#### DATASET RECORDS:
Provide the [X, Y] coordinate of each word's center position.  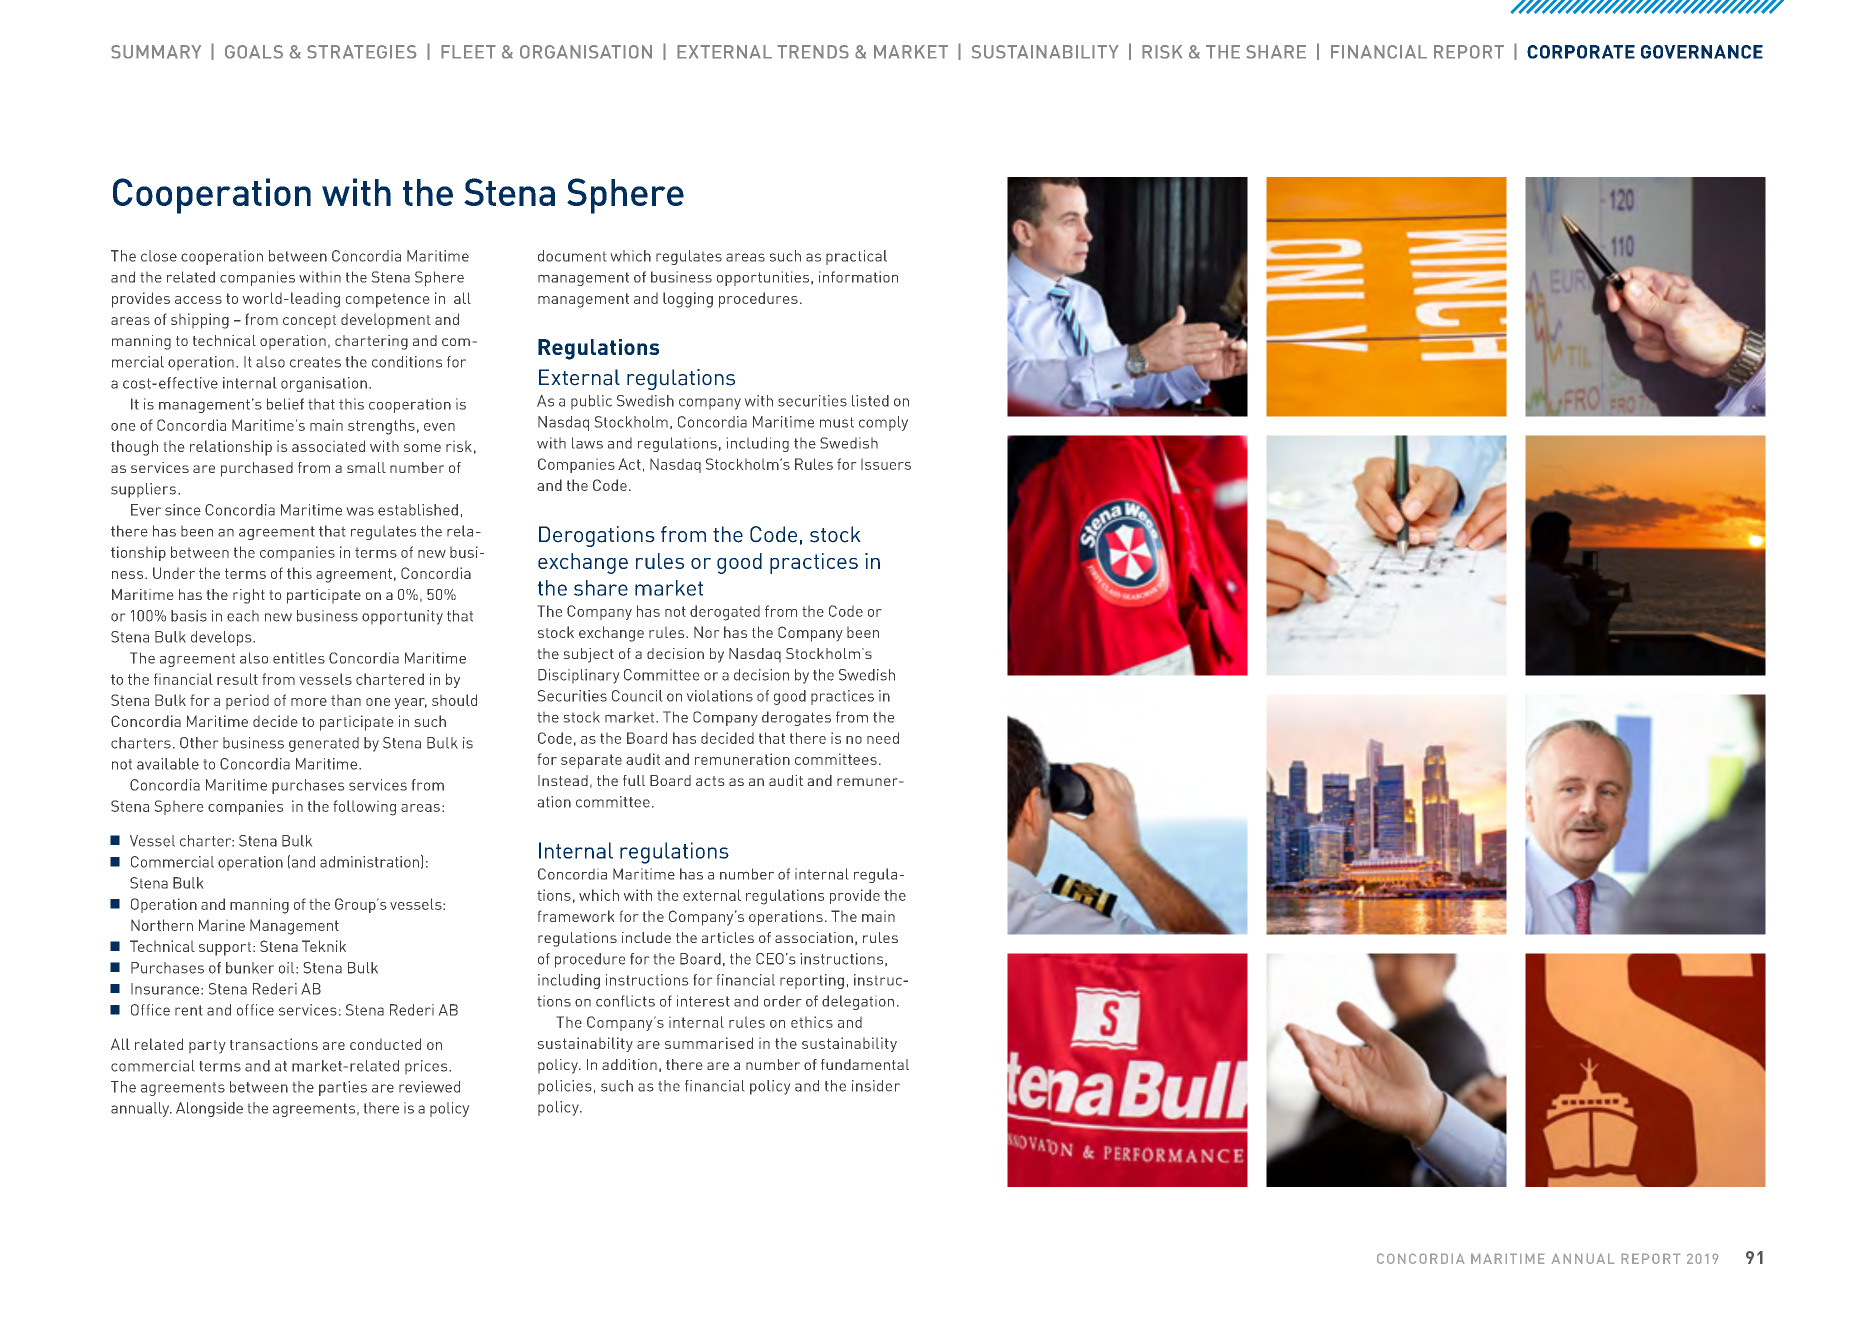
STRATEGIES [362, 52]
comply [883, 423]
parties [343, 1088]
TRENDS [813, 52]
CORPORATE [1581, 52]
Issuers [886, 464]
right [249, 596]
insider [876, 1086]
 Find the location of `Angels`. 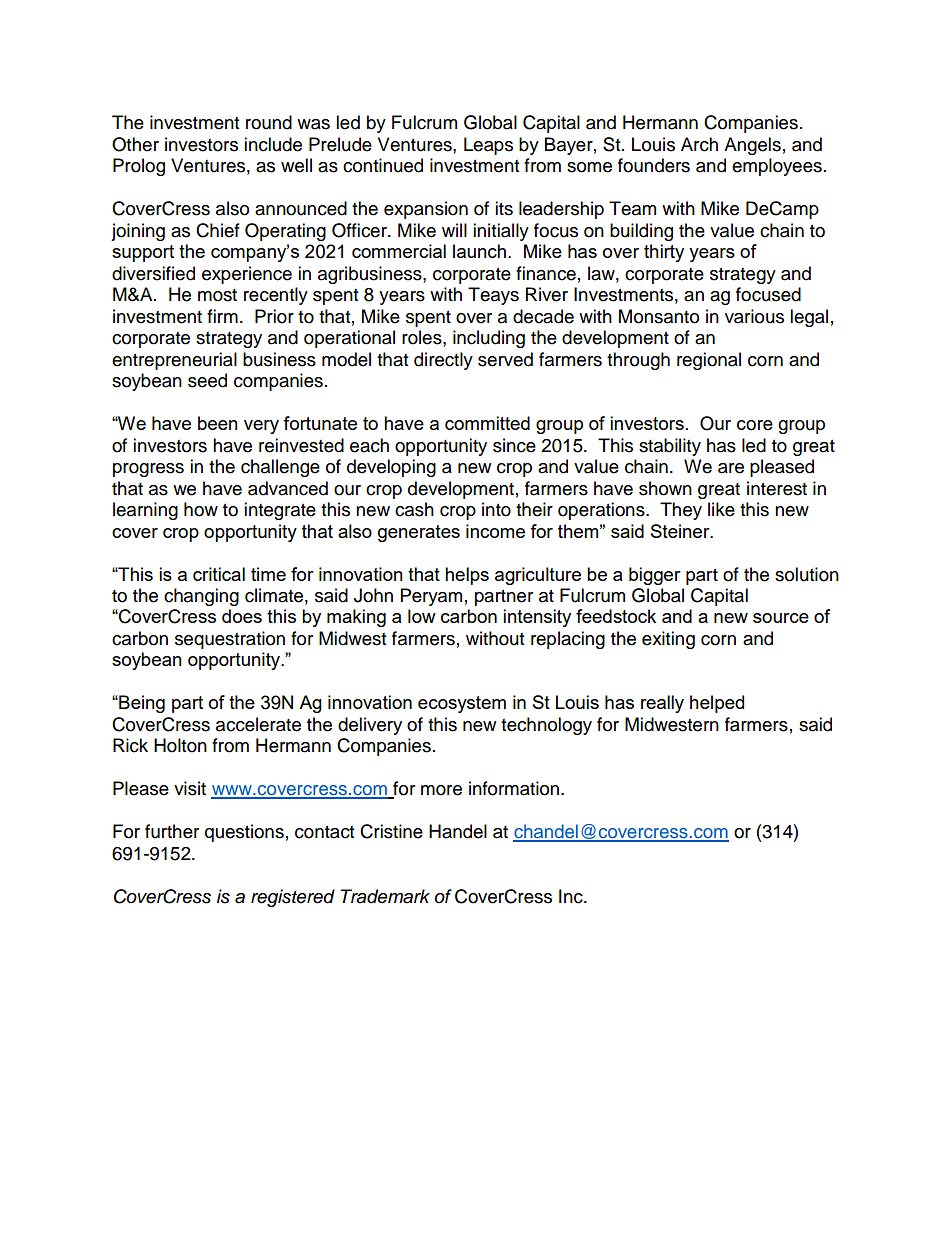

Angels is located at coordinates (752, 146).
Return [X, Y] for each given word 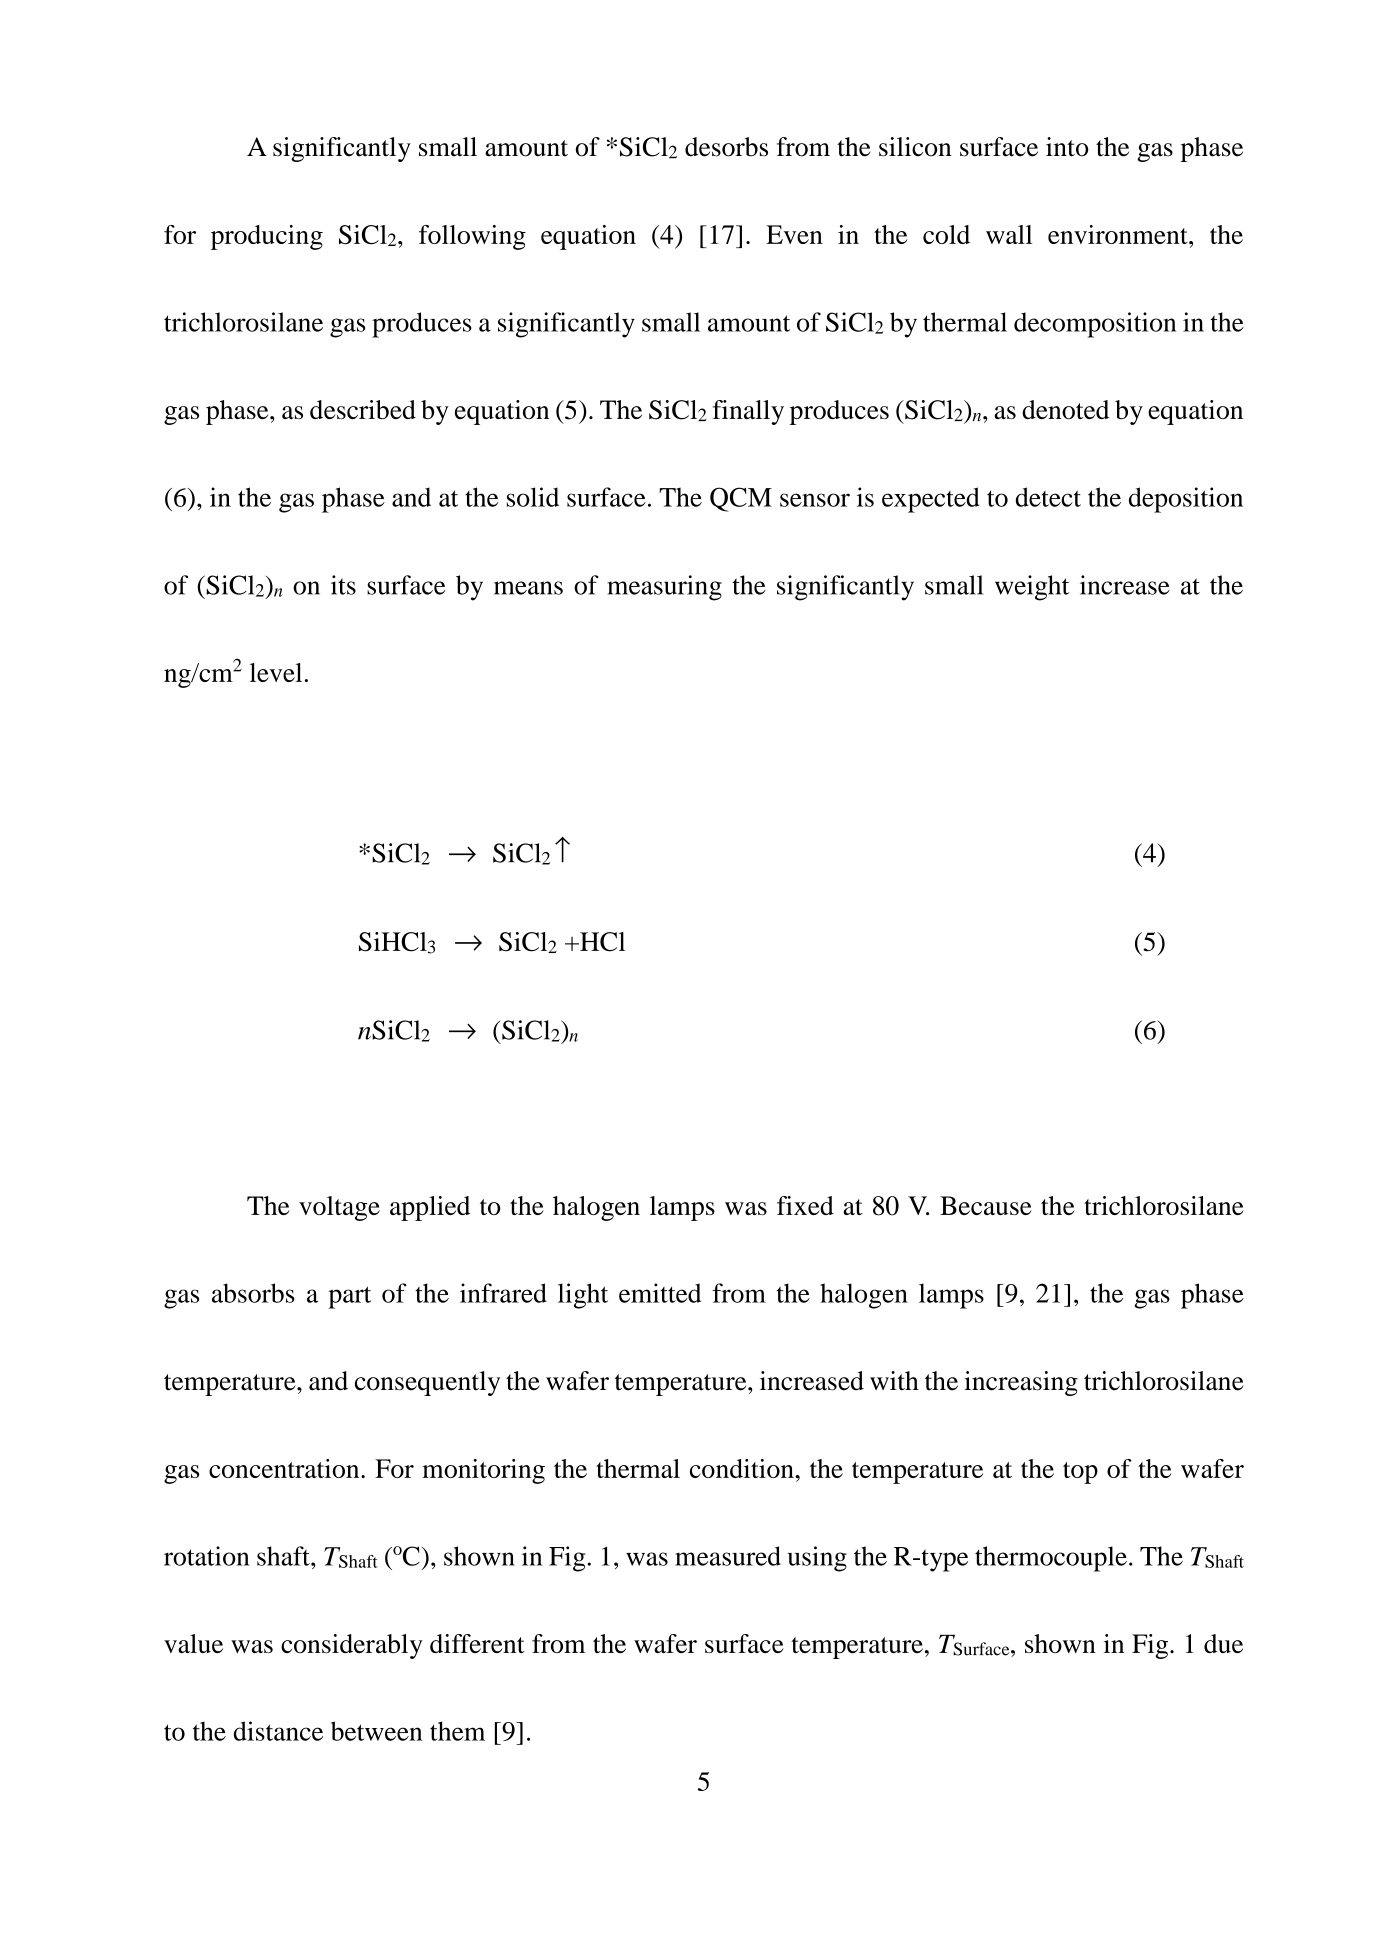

#### INSTRUCTIONS FOR THE TASK:
Lay out every line of the items above as a JSON list of strings, one string per line, skipping blank lines and leaving out the pictures.

#### WRITTEN SOLUTION:
[
  "Provide the [X, Y] coordinate of each word's center position.  ",
  "STRATEGIES [362, 52]",
  "comply [883, 423]",
  "parties [343, 1088]",
  "TRENDS [813, 52]",
  "CORPORATE [1581, 52]",
  "Issuers [886, 464]",
  "right [249, 596]",
  "insider [876, 1086]",
  " Find the location of `Angels`. ",
  "Angels is located at coordinates (752, 146).",
  "Return [X, Y] for each given word "
]